Only for Docker: -p 1587:1587 sets the container internal port which Snaptron is hosted on (1587) to map to the external port on the host OS of 1587.

You can change the 1587 to any available port you like, this is the port you will connect to Snaptron on, e.g. to test:

  • Singularity:

      singularity exec -B /path/to/host/deploy:/deploy snaptron-latest.simg /bin/bash -x -c "/snaptron/entrypoint.sh run encode1159"
    

/path/to/host/deploy is the same in all Docker/Singularity commands.

Test:

curl http://localhost:1587/snaptron?regions=CD99

to get the jx's within the coordinates of the CD99 gene from the local container hosted Snaptron server you just started.

Full Installation Instructions

git clone https://github.com/ChristopherWilks/snaptron.git

NOTE: Avoid setting Snaptron up on a Lustre or NFS filesystem since Snaptron's reliance on SQLite may cause problems on those systems.

To setup an instance based on a particular compilation (srav1, srav2, gtex, tcga):

./deploy_snaptron.sh srav1

This process will take at least 10's of minutes and may go for an hour or more depending on your bandwidth, storage, and compute capacity.

It has to build all the dependencies, download all the source data, and create multiple indices.

For the largest of the compilations (srav2) the final data footprint will be ~75 gigabytes on disk.

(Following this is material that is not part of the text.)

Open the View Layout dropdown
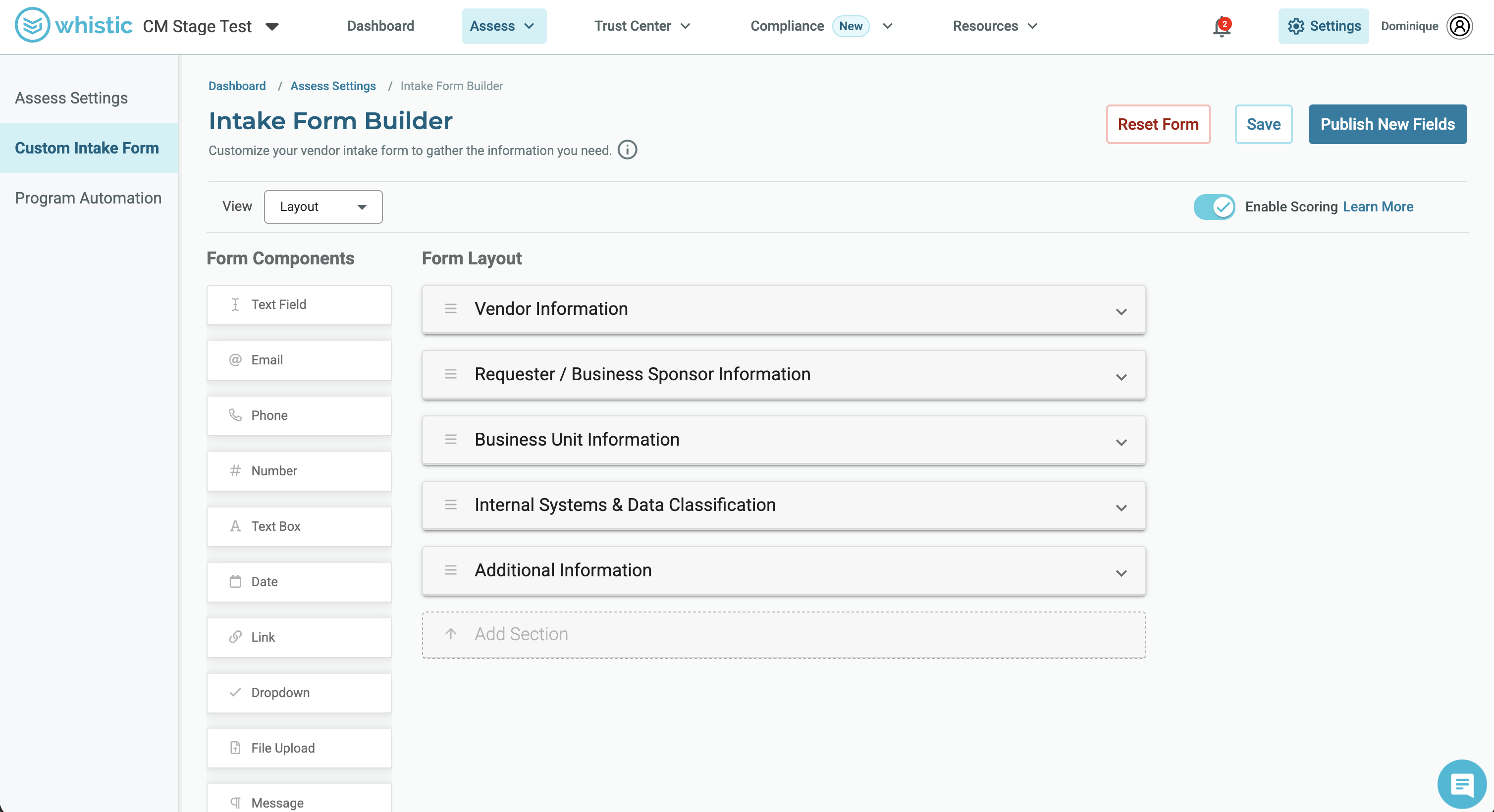Viewport: 1494px width, 812px height. tap(323, 207)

About 54 gigabytes of this is in the SQLite database which is created locally once the raw data has been downloaded from the Snaptron server. The data transfer is therefore ~20 gigabytes.

The PyLucene install in particular requires extensive dependencies and several minutes to build. Through it will display various errors and warnings. These are not critical as long as it ends with this output:

Finished processing dependencies for lucene==4.10.1

Enabling uncompressed Tabix

To enable the uncompressed version of the Tabix indices (faster than compressed), you must first download our modified version of [HTSlib 1.2.1] (http://snaptron.cs.jhu.edu/data/htslib-1.2.1_nocomp.tar.gz) source which sets the compression level to 0 (no compression).

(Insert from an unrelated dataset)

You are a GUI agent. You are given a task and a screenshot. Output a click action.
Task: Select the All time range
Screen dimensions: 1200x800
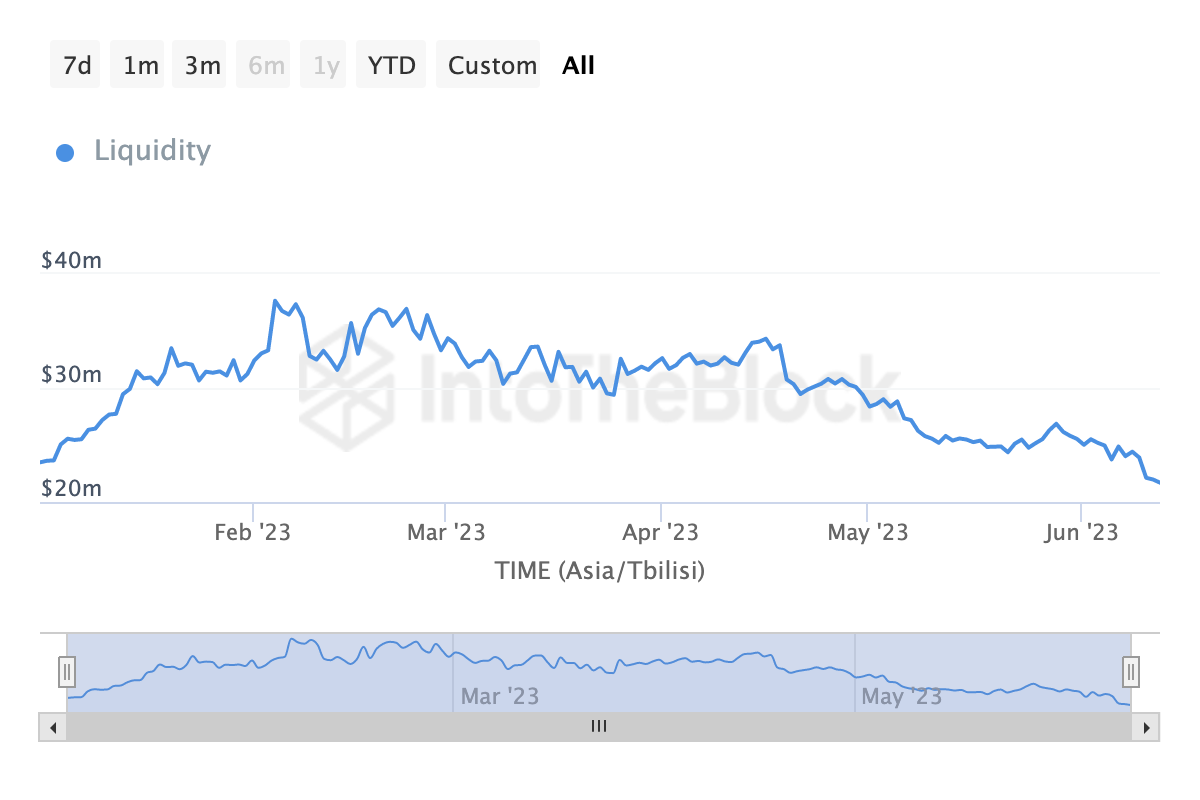tap(578, 66)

You must build the source and make sure the resulting bgzip binary is before any other bgzip versions in your PATH.

Then run the above script with an additional argument:

./deploy_snaptron.sh srav1 1

Running the Snaptron server

within the snaptron working directory:

source python/bin/activate
python ./srav1_snaptron_server --no-daemon

The Snaptron server defaults to port 1555 on localhost.

Tests

Snaptron has both unit tests and system tests ("round trip testing"). These only work for the SRAv1 and SRAv2 compilations.

In a separate terminal in the Snaptron working directory run:

Unit Tests

source ./python/bin/activate
python ./test_snaptron.py

System Tests

These require the Snaptron server to be running.

./tests.sh 1

The system tests use file diffing to determine if the services are working correctly.